1-I would use one visible neuron in order to characterize every input as the two possible results of the measurement (0 or 1) and an arbitrary number of hidden neurons (I suppose that the more the better). I would also randomly initialize the weights and the biases.
2-Now I would perform the so-called forward pass. That it is, I would compute the values for all the hidden neurons using the well-known stochastic procedure involving the value of the single visible neuron and the sigmoid function.
3-Then I would perform the backward pass in order to reconstruct the visible neuron using the values of the hidden neurons and again the sigmoid function.
4-Now, is where i find it difficult to go on. In some articles I've seen that now it would be time to perform the Kullback-Leibler (K-L) divegence in order to measure the distance between the actual probability distribution (p, 1-p) and the estimated one (1/Z*SUM_h(e^E(v, h)) being Z the partition function and E the energy associated to a certain confirguration of the machine. After computing K-L divergence the weights and biases are readjusted via gradient descent in order to minimize the distance between distributions.
**My question is very simple: why are the forward and backward pass are needed? The K-L divergence can be computed without having reconstructed the visible layer and the readjustment of the weights and biases does not depend on the reconstruction as well.
**Another question that comes to my mind and I haven't be able to answer yet is: Where is the point of building a RBM for estimating a probability distribution? I mean, in order to perform gradient descent you already need to know the probability distribution (p, 1-p) of the data. Then what is actually the RBM helping us with?
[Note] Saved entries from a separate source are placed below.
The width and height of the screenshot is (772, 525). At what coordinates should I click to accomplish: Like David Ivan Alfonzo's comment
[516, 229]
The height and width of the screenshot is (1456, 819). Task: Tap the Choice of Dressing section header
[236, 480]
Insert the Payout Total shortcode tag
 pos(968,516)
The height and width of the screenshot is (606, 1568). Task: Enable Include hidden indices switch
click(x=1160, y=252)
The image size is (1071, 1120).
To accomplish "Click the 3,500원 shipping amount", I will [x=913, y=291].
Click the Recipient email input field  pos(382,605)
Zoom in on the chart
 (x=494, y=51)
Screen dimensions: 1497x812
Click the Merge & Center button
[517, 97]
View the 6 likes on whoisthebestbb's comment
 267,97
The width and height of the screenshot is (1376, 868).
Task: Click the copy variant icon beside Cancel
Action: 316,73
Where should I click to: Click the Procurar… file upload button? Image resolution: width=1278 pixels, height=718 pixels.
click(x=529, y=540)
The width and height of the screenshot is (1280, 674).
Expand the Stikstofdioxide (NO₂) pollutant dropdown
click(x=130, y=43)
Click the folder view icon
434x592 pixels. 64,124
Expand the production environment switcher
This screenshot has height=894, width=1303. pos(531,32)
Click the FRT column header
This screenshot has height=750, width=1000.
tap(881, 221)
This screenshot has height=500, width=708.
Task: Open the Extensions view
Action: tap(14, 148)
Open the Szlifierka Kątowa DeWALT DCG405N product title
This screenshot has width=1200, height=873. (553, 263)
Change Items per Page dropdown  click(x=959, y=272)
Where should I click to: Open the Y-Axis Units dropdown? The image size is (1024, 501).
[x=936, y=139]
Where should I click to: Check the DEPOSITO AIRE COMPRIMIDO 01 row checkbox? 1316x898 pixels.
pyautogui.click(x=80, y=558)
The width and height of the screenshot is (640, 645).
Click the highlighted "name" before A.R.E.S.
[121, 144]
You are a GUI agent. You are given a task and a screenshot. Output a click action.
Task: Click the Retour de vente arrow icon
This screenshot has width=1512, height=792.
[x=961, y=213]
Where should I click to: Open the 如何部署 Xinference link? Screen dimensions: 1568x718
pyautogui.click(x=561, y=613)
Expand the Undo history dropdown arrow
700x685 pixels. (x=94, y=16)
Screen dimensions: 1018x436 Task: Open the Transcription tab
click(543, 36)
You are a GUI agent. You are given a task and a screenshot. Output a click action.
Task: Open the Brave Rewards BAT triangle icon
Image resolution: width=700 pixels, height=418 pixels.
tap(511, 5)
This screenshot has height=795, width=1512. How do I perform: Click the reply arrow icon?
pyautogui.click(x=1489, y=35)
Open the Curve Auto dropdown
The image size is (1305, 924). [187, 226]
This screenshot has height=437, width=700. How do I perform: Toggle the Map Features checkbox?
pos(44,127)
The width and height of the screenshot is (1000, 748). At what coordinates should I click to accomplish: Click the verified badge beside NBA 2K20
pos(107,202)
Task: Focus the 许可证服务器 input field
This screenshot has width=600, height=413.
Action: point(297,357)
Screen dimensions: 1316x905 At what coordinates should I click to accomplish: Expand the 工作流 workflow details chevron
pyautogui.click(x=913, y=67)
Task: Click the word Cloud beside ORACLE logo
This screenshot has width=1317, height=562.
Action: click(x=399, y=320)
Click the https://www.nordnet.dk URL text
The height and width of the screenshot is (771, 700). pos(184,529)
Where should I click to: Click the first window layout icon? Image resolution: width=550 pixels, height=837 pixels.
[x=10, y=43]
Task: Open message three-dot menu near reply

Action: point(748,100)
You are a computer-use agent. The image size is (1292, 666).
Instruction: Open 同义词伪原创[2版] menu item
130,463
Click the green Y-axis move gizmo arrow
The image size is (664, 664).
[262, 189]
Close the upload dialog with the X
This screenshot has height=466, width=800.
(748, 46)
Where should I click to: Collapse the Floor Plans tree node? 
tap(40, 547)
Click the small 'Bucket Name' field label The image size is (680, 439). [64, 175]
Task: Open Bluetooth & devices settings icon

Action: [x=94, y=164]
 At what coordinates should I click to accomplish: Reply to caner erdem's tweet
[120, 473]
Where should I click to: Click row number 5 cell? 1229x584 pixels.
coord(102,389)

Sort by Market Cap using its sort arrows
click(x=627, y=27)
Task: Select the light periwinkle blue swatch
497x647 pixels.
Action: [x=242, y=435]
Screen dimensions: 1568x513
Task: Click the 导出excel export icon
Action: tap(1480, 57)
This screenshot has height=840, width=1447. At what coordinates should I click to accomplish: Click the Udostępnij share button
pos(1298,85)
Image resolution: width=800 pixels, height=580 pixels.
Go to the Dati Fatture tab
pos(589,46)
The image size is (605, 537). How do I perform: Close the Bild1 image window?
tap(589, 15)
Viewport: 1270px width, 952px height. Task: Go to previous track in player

to perform gradient descent you already need to know the probability distribution (p, 1-p) of the data.

It isn't clear whether you are talking about an observed frequency ##p## as opposed to a probability ##p## . For example, if you generate training data by 100 independent trials with probability of ##p## of success on each trial, it is unlikely that the fraction of successes you generate will be exactly equal to ##p##.

Different sets of training data generated from the same probability distribution will have different observed fractions of successes.